By  •  November 22, 2024

Very little about the photobooth experience has changed since its inception in the early twentieth century. There is a particular charm to its inherent simplicity and repetition. The framing is fixed, as is the lighting, backdrop, and time between photographs. Only we, the subject, are the ones that change.

Co-published by Perimeter Editions and the Centre for Contemporary Photography, Auto-Photo: A Life in Portraits tells the story of Alan Adler, a man who is likely the most photographed person in Australia, and is also perhaps the oldest and longest-serving photobooth technician in the world.

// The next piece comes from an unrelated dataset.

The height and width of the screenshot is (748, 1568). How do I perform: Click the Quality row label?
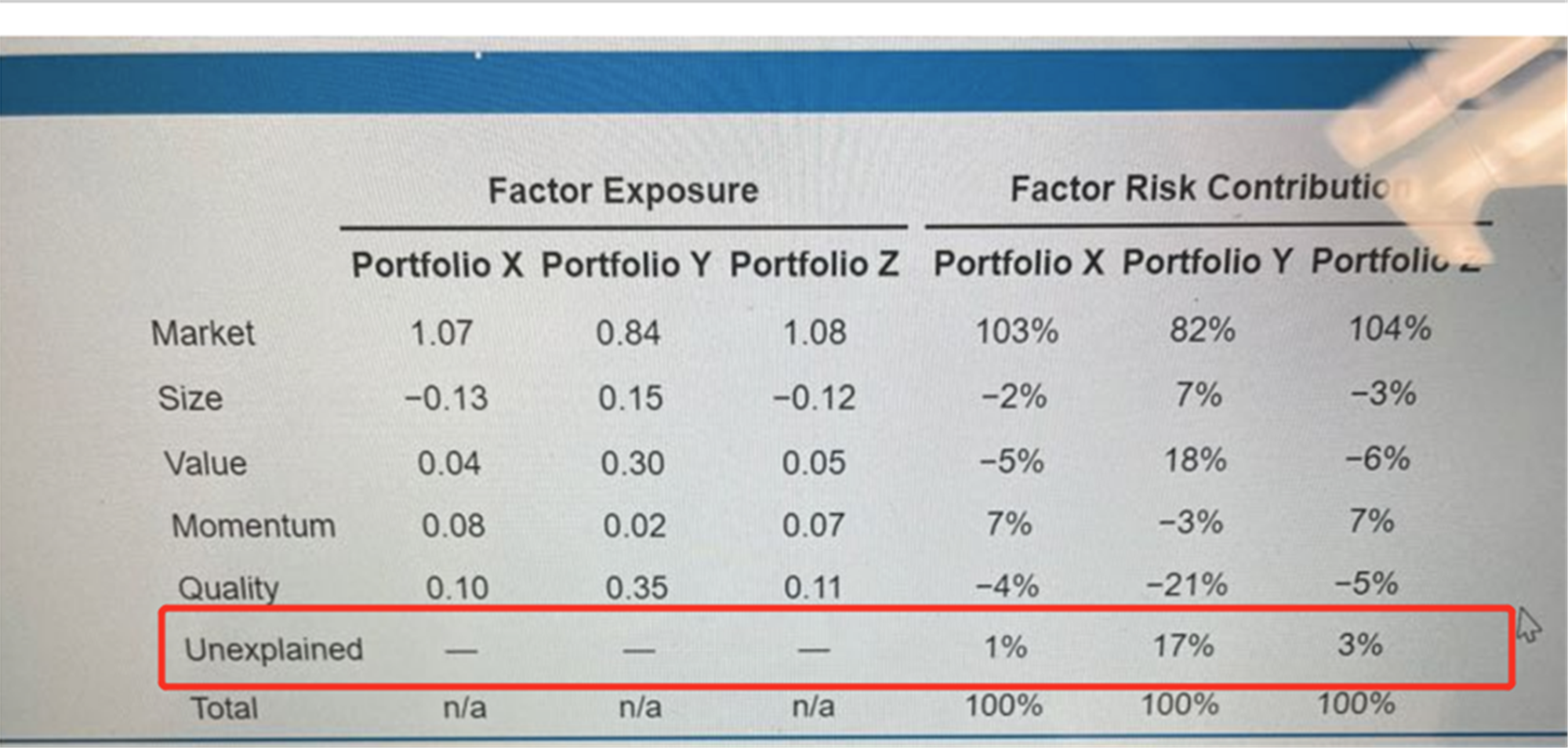click(228, 588)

For more than fifty years, Adler maintained a suite of photobooths across Melbourne/Naarm – most notably, at a site near Flinders Street Station – and would undertake weekly testing and servicing on each photobooth across his network. To ensure the focus, flash, and print quality were all up to standard at the end of each service, Adler would take a seat in the booth and produce a test strip of photographs. Through these weekly tests, Adler produced an archive of thousands upon thousands of photographs. While his decades-long operation has contributed to the photography of over a million people, these self-portraits are the only surviving record of Adler’s life’s work – a tangible document of his role in maintaining the photobooth tradition. The images that appear in Auto-Photo, which span from the 1970s to the 2010s, give us clues about the person who inhabits them, along with the passing of time. Adler’s gappy grin, comedic expressions, and pet cats intermingle with shifting fashions, retro colour film tints, and an increasing crinkling around the eyes.

In 2018, with the booth at Flinders Street Station facing imminent closure, Christopher Sutherland and Jessie Norman – whose operation later became known as Metro-Auto-Photo – began working with Adler to generate interest in his work and to successfully save his photobooth. Now in his nineties, Adler has since sold his photobooths to Metro-Auto-Photo, who have compiled this publication with the CCP and Perimeter to illuminate Adler, his unique collection, and his impact on Australia’s photography history.

Auto-Photo: A Life in Portraits, which will be launched ahead of a major exhibition in 2025, features texts by Patrick Pound, Catlin Langford, and Daniel Boetker-Smith, along with an interview with Alan Adler, Jessie Norman, and Christopher Sutherland. This book is an ode to a man who, by sustaining the production of photographs, actively lives through them.